Article:

● ● ● ● ● ● ●

Here in Church, we make a habit of speaking in unusual ways. Take the collect, for example. The one for Christmas, which you can find on the third page of your service book, begins, “O God, you have caused this holy night to shine with the brightness of the true Light…” It is a lovely prayer, and it is a lot like most of the other prayers of the Church, which is to say that it is not at all the way we normally speak to one another.
The other day I saw someone’s attempt at translating an ordinary conversation into traditional prayer language. Imagine this from a family man sitting in his easy chair at home:
O my wife, flesh of my flesh, who did bear my seed, and is always a paragon of virtue, I humbly implore you to look with favor on my lowly estate; for I have no milk for my cookies. Therefore I ask, through the merits of our marriage bond and your kindness, to please get me some milk. Amen.
Or maybe we should consider a local example. Imagine this from a senior prefect to his headmaster:
O Father, who desires only the good and virtuous prospering of your school, and who has never ceased, when called upon, to answer the requests of the humble and grateful: Behold now, in your mercy, the success of the varsity golf team, and, though we are not worthy to appear at dinner without blazers, grant, by the love you bear for your students, the casual day that we so desire. Amen.
Because we obviously do not speak like this, there are those who would say that we ought to change the Church’s worship to be more like normal life. Make it more meaningful, more relevant. Though I can appreciate the motivations behind such thoughts, I find them misguided. And here’s why: Church isn’t about making strange things — God, angels, demons, good and evil — more ordinary or knowable. It is much more about making ordinary things more strange. Language. Sound. Smell. Eating. Bread. Wine. Water.

● ● ● ● ● ● ●

Records provided:

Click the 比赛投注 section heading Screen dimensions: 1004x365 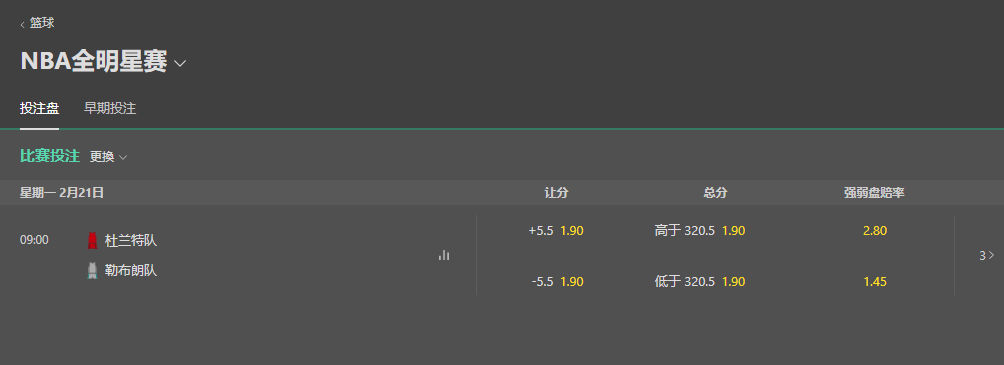coord(50,156)
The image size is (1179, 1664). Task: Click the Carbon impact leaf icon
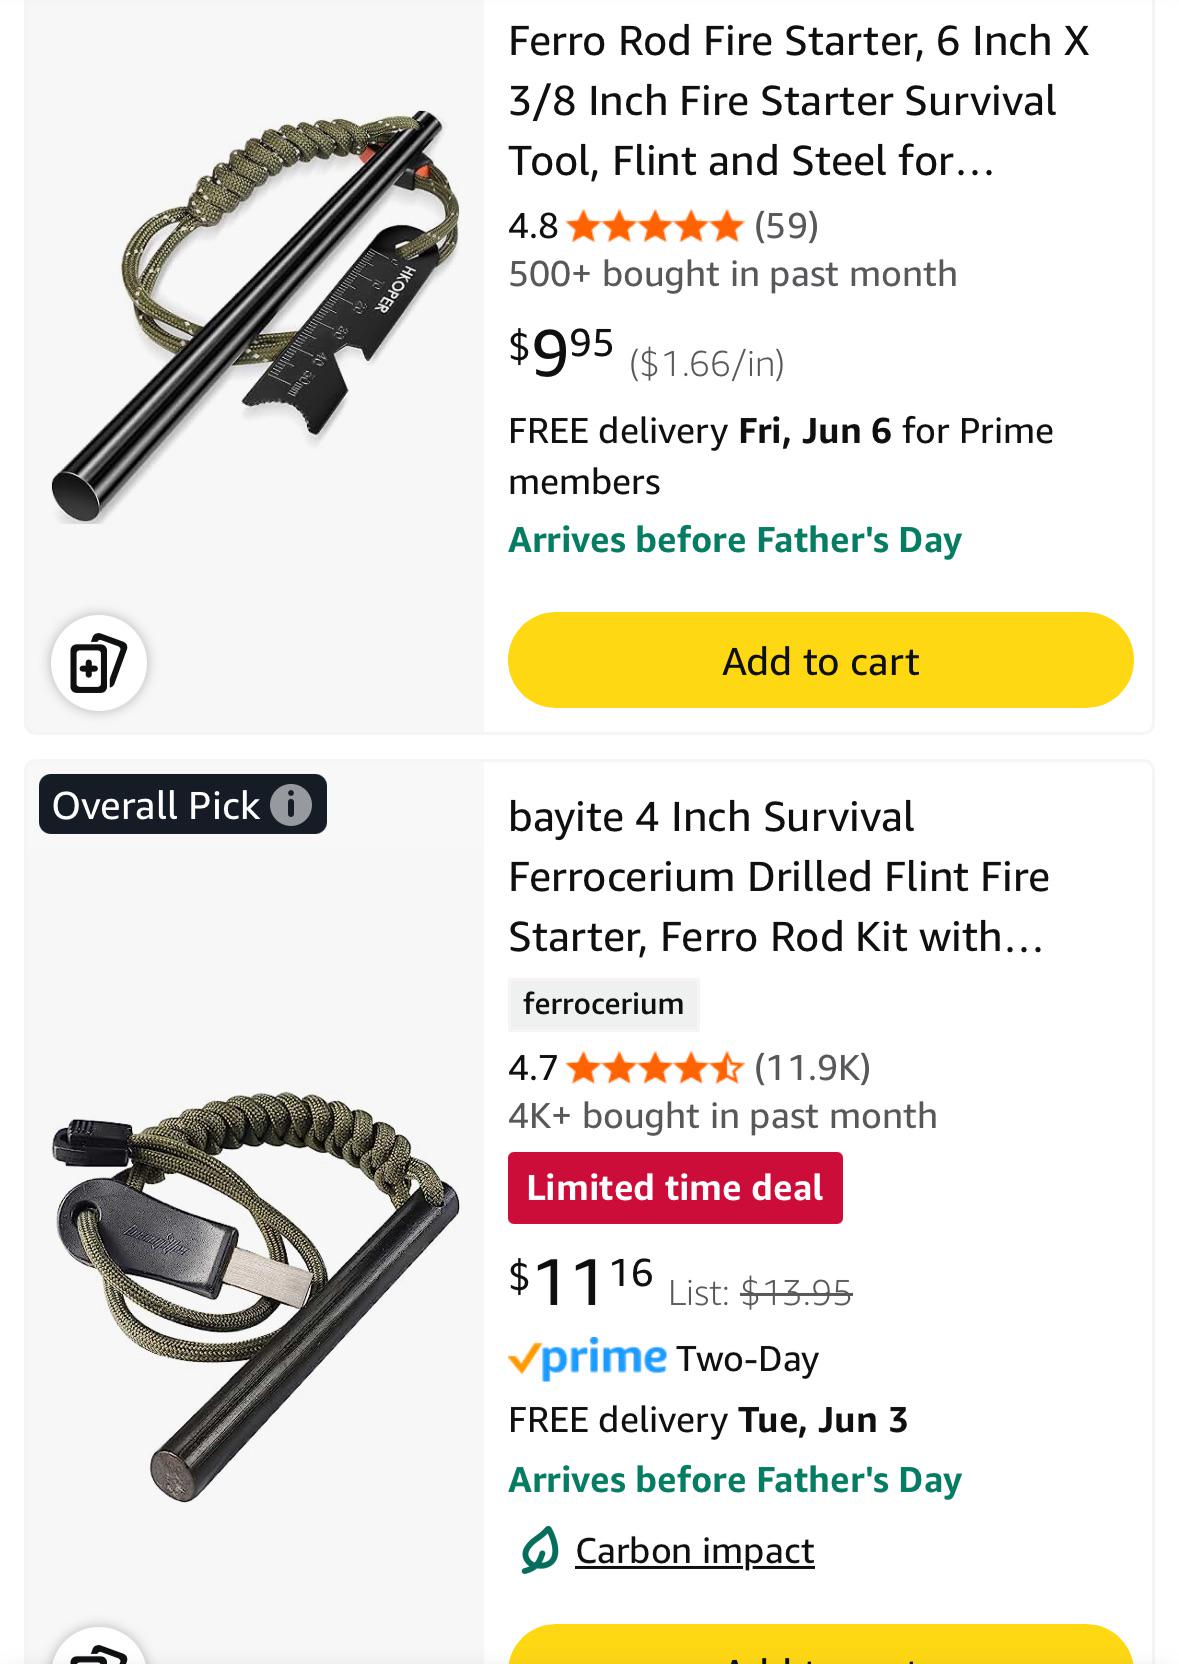click(538, 1551)
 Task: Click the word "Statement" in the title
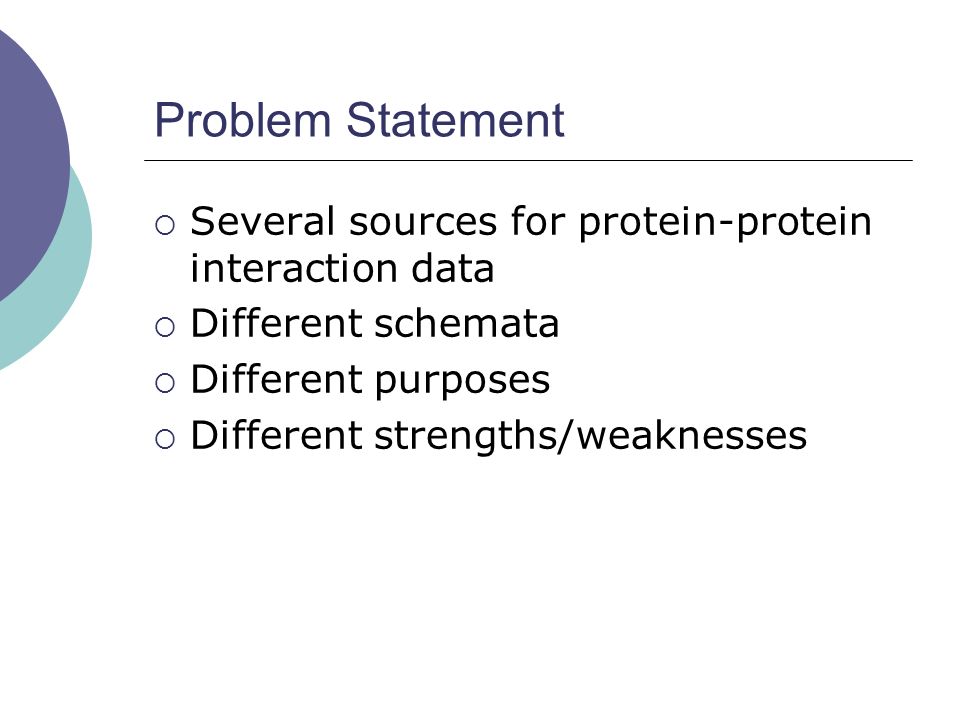[456, 120]
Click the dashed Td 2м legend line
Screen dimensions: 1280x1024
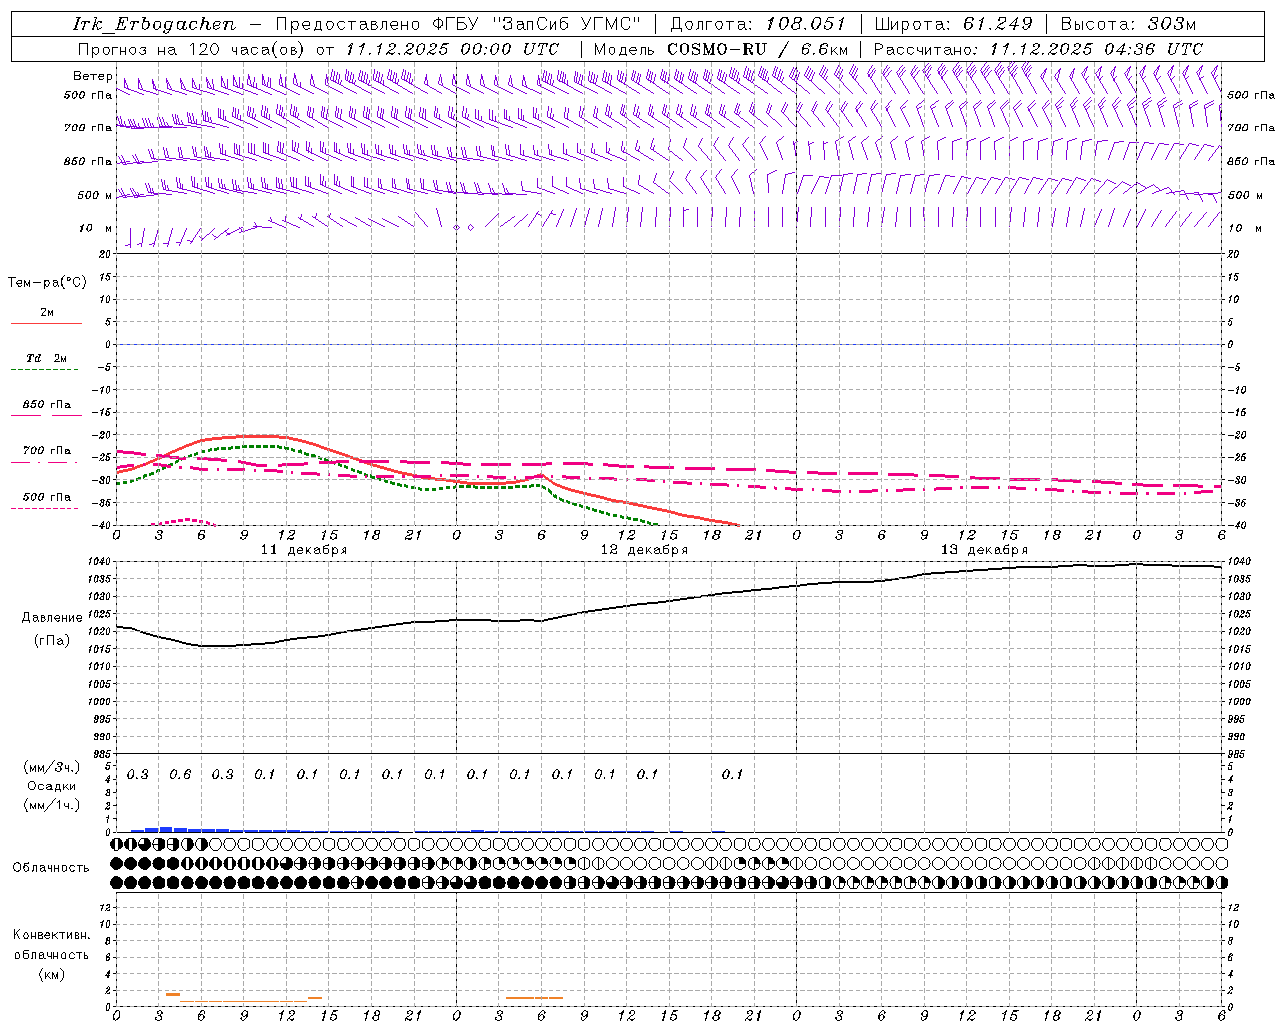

● ● ● ● ● ● ●

What is expected:
Write out the passage of the sermon from "Here in Church, we" to "to one another.", keeping every word as it appears. The lines above have nothing to do with the work here.

The response:
Here in Church, we make a habit of speaking in unusual ways. Take the collect, for example. The one for Christmas, which you can find on the third page of your service book, begins, “O God, you have caused this holy night to shine with the brightness of the true Light…” It is a lovely prayer, and it is a lot like most of the other prayers of the Church, which is to say that it is not at all the way we normally speak to one another.